We study the design of monetary policy in a continuous-time framework with delays. More explicitly, we consider a linear, flexible-price model where inflation and nominal interest rates change continuously, but where nominal rates are set by the Central Bank in response to a lagged inflation measure, and where the measure of inflation can be constructed as a flexible distributed delay. Therefore, the Central Bank has, in addition to the choice of an "active" or "passive" response to inflation, two additional parameters to select: the lag of the inflation measure, and the coefficient for the distributed delay to construct the inflation measure. The pure continuous-time and discrete-time frameworks emerge as special cases of our differential-delay system.
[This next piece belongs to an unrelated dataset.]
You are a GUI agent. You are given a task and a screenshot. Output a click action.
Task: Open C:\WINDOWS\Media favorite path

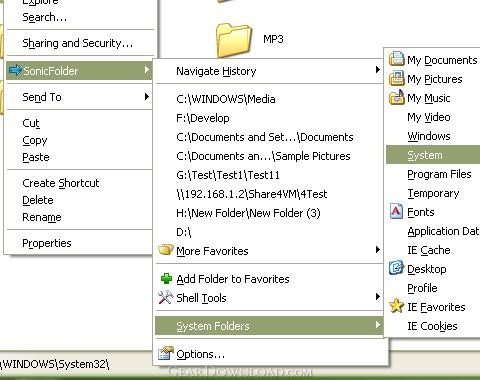[226, 99]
This richer framework also allows us to reconcile results on the local uniqueness and multiplicity of equilibria that are obtained in the two pure cases, to uncover special assumptions embedded in the pure cases, and to prescribe effective policy options to avoid the problem of local indeterminacy and its unintended consequences.

Suggested Citation

  • Benhabib, Jess, 2004. "Interest Rate Policy in Continuous Time with Discrete Delays," Journal of Money, Credit and Banking, Blackwell Publishing, vol. 36(1), pages 1-15, February.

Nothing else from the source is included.